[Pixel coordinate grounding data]

'''

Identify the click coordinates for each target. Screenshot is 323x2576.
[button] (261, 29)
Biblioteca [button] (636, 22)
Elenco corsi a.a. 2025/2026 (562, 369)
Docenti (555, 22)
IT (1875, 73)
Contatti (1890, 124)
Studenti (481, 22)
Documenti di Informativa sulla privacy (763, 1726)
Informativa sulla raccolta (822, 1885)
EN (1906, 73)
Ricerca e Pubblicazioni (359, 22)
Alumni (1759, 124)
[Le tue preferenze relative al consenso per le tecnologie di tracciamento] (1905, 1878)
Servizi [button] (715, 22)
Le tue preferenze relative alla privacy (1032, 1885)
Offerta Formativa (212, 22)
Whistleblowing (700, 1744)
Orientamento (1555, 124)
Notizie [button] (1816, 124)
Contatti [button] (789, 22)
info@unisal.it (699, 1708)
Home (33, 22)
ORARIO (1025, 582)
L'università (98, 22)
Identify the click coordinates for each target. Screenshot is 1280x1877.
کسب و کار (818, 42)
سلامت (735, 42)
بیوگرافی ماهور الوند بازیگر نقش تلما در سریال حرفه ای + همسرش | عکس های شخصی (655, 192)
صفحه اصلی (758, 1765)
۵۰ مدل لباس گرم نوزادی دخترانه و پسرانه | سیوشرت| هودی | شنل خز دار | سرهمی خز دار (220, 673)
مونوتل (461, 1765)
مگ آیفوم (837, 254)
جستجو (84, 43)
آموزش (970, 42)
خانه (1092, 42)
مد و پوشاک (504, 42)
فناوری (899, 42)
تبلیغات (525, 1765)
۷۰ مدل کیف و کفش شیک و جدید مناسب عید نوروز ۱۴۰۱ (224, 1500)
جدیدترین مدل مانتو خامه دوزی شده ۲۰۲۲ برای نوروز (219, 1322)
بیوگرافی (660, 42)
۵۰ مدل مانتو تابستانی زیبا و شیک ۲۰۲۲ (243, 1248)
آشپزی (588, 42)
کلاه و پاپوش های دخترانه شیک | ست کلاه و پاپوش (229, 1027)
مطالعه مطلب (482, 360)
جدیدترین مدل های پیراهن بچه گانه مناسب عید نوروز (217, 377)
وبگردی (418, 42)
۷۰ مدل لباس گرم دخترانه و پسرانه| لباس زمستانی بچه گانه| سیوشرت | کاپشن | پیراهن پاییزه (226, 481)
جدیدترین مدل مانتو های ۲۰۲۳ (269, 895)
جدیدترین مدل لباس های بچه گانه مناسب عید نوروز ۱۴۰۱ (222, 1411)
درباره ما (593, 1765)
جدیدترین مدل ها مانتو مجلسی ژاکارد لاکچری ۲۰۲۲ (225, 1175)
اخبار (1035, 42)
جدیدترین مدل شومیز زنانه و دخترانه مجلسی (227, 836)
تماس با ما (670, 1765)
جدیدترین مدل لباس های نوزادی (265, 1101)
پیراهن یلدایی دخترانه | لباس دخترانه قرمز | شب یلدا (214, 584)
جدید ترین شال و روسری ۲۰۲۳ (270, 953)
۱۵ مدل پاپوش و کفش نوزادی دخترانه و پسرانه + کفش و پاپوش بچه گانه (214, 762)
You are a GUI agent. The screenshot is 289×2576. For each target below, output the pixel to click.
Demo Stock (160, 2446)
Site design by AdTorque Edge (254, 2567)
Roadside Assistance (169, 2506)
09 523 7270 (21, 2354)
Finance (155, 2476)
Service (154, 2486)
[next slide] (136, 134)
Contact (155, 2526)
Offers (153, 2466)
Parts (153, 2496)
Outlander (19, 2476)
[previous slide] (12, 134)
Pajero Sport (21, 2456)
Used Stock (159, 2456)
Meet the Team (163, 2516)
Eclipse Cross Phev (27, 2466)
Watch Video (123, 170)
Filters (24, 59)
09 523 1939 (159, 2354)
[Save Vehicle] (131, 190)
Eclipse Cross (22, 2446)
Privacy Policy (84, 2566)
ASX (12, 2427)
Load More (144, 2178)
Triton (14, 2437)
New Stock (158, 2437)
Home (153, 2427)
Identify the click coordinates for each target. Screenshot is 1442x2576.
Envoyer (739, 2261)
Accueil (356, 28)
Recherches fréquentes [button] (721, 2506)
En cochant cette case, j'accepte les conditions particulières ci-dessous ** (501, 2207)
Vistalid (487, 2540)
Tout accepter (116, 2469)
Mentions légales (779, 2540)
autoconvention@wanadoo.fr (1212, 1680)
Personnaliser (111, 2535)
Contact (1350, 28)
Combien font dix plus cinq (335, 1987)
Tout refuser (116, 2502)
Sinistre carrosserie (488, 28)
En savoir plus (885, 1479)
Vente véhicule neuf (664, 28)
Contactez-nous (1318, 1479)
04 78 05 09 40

'''

— WHAT YOU ARE ASKED TO DO —
All lines in the entries above that include "نوروز" should be found and copied.

— ANSWER SECTION —
۷۰ مدل کیف و کفش شیک و جدید مناسب عید نوروز ۱۴۰۱ (224, 1500)
جدیدترین مدل مانتو خامه دوزی شده ۲۰۲۲ برای نوروز (219, 1322)
جدیدترین مدل های پیراهن بچه گانه مناسب عید نوروز (217, 377)
جدیدترین مدل لباس های بچه گانه مناسب عید نوروز ۱۴۰۱ (222, 1411)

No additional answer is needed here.